Also, if you look at your first post on this thread, you might just see why there was speculation you were immature. First of all, a “crush” with no further explanation is the language of a very young, inexperienced lover. Second, your assertion that you were devastated because the priest was not to officiate was a huge red flag that brings to mind a number of questions, and automatically sets our little Catholic community on alert that there is something deeper that could prevent prayer from even working – therefore, the concerns expressed really were directly related to your request. How can we pray for you if it sounds like you might be unintentionally blocking them?
There are several cumulative hours of people you don’t know on this thread, responding to your terse initial post, trying to help you in any way they could, in addition to praying for you. To write them all off as “maybe this forum isn’t a place for prayers” quite frankly, I find a bit childish and personally insulting. If someone makes a wrong assumption on this forum and you correct it, with one exception I have never seen a person not back off. You may truly be saddened that you didn’t hear What You Wanted To Hear.
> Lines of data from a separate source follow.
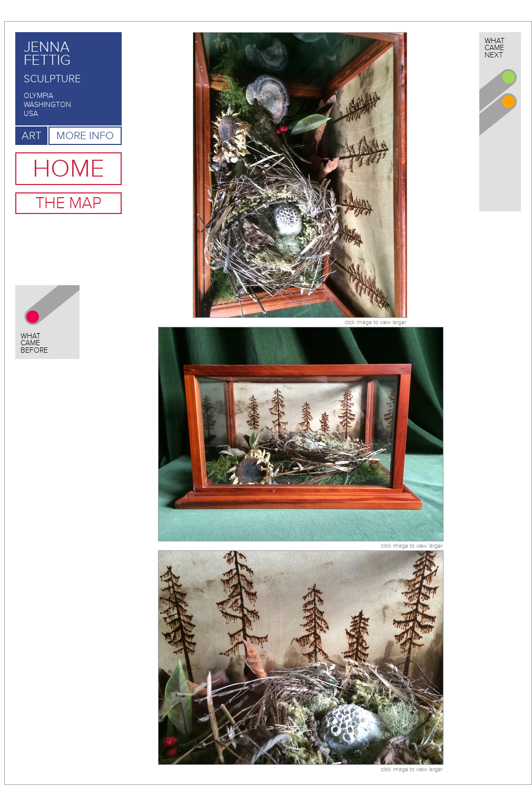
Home (68, 168)
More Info (85, 135)
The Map (68, 203)
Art (32, 135)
We do get a bit full of ourselves from time to time, and I personally tend to rattle on and open new cans of worms. That said, please understand that every minute and every hour people spent responding to your posts, were done with Your Best Interest in Mind. Occasionally people get mean, but usually they mellow out or get kicked out. If people have wrong impressions, correct them – you might be surprised at how well we can choke out an apology. When someone asks for prayers, but writes in a way that raises red flags, then we naturally gravitate toward that because you have to bind the strong man in a house before you can take it over.
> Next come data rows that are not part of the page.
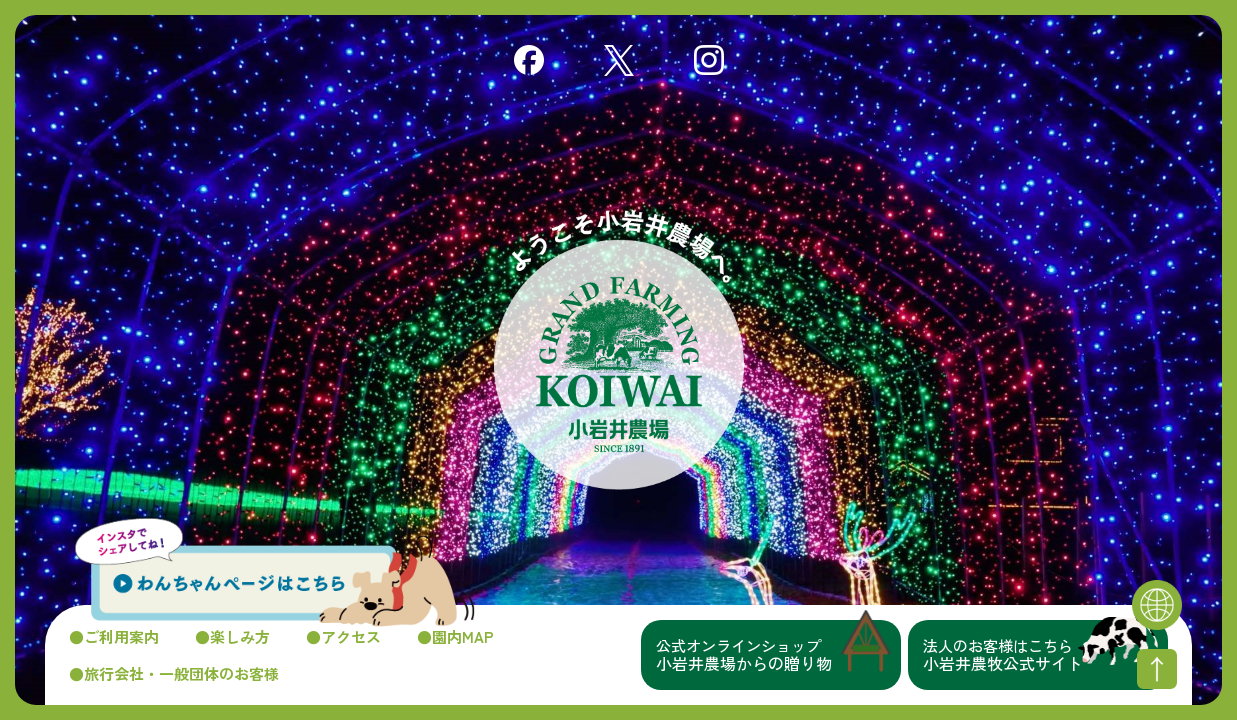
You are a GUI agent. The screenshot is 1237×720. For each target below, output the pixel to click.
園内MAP (463, 636)
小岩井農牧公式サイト (1045, 655)
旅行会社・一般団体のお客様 (181, 673)
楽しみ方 (240, 636)
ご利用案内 (121, 636)
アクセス (351, 636)
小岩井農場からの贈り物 (778, 655)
Now, after offering all that for free, I’ll see if I can give you What You Asked For.
God, I pray, and I ask the agreement of others on this forum, that you bless KHFW and help her through this time of confusion for her, to help make her marriage prosper, and for the productive work of the priest involved. Please open her eyes to the goodness you have to offer, and keep her. I ask this through Christ Your Son, our Lord. Amen.
Peace, KHFW, to you. Please know that you are around good people who have only the best intentions toward you.